### RECORDS TO USE
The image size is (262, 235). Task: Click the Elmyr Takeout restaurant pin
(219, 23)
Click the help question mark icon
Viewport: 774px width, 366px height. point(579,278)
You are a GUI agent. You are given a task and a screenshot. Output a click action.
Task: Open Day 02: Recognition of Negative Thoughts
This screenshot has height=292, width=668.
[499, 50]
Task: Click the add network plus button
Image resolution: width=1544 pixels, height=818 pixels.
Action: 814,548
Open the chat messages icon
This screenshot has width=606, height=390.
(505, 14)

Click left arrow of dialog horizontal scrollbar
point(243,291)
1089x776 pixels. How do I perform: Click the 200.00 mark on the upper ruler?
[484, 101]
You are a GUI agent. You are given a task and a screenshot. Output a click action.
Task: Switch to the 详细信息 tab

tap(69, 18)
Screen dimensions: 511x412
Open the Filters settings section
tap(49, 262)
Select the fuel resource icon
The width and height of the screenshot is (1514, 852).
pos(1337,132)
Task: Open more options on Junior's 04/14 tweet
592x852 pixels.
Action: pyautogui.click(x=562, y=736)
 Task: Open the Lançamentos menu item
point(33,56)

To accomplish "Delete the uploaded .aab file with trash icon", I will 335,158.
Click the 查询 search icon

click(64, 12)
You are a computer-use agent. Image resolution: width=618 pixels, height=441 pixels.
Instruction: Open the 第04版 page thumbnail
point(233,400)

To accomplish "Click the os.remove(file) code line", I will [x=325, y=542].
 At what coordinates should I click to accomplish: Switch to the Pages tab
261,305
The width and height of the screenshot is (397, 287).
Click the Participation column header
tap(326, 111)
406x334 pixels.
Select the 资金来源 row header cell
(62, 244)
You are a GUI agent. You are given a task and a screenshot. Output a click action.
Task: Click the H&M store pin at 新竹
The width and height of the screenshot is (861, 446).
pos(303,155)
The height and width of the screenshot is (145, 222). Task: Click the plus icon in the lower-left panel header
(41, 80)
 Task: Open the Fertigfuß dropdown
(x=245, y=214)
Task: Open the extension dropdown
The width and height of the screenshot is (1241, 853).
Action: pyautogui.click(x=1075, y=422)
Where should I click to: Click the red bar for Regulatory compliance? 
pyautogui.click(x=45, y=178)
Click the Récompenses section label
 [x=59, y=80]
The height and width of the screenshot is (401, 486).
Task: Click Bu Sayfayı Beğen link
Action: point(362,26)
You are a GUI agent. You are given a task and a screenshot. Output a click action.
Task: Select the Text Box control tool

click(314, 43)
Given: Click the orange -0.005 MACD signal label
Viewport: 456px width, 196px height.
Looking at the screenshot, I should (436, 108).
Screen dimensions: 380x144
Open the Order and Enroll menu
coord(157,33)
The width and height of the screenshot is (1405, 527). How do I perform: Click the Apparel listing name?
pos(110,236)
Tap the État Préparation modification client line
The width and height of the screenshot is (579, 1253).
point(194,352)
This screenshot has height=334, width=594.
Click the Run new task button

### ACTIVITY
Read through the entries, then copy every line where the string "dimensions" is found.

### TASK RESULT
Screen dimensions: 511x412
Screen dimensions: 380x144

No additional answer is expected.